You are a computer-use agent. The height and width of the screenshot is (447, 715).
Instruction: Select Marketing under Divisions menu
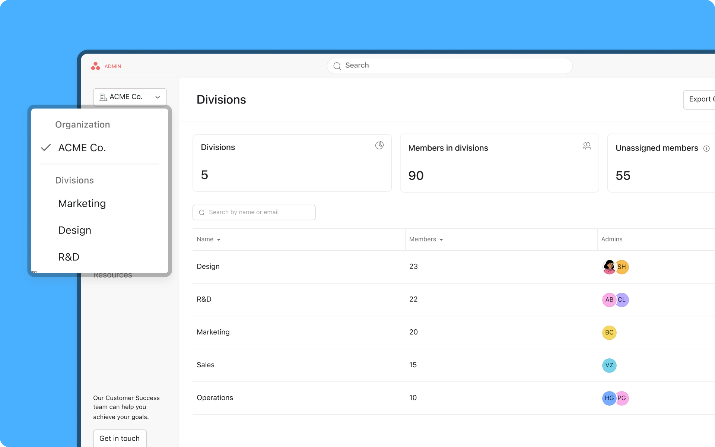pos(82,203)
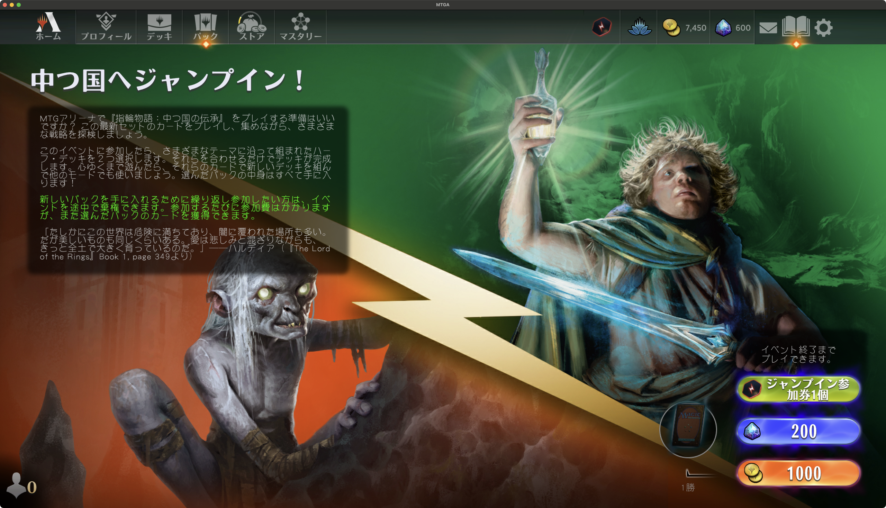Screen dimensions: 886x508
Task: Open the settings gear
Action: pos(824,28)
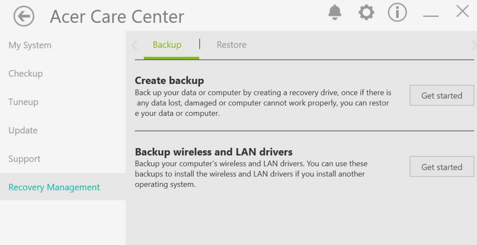Open settings with the gear icon
The height and width of the screenshot is (245, 477).
(366, 12)
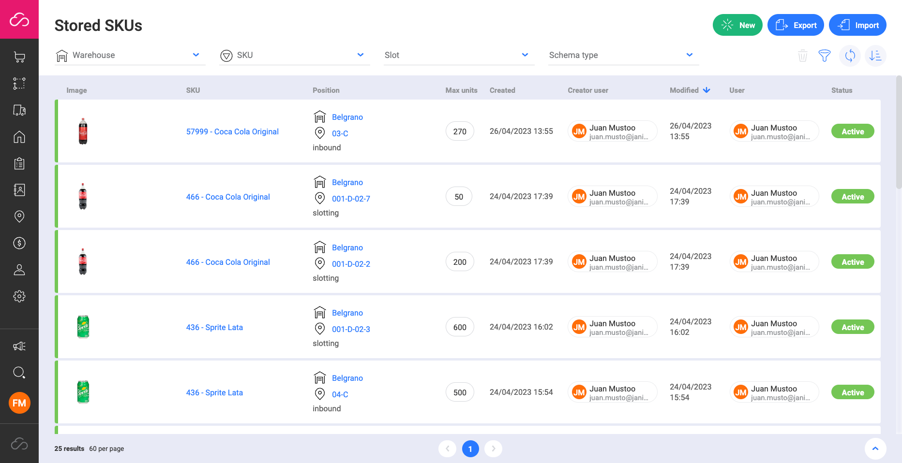902x463 pixels.
Task: Open the FM profile avatar
Action: coord(19,403)
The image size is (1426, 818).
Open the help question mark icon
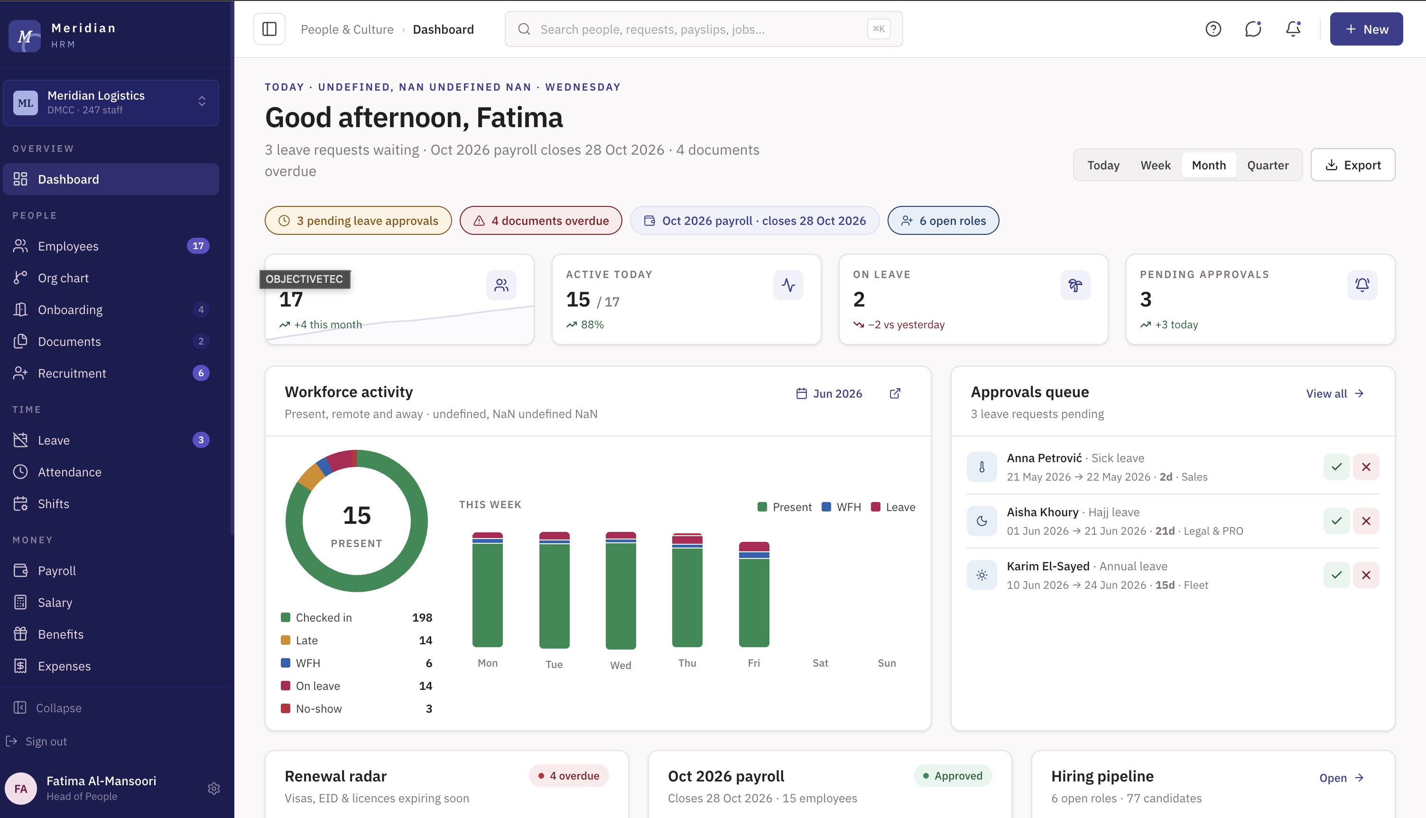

_Given exercise_
Copy out all of the data above line for line, without any change, and leave out the pictures.

_Full solution_
You are a computer-use agent. The height and width of the screenshot is (447, 715).
Instruction: Select Marketing under Divisions menu
pos(82,203)
Screen dimensions: 886x508
Task: Open the settings gear
Action: pos(824,28)
Open settings with the gear icon
The height and width of the screenshot is (245, 477).
(366, 12)
902x463 pixels.
Task: Open the FM profile avatar
Action: coord(19,403)
The image size is (1426, 818).
Open the help question mark icon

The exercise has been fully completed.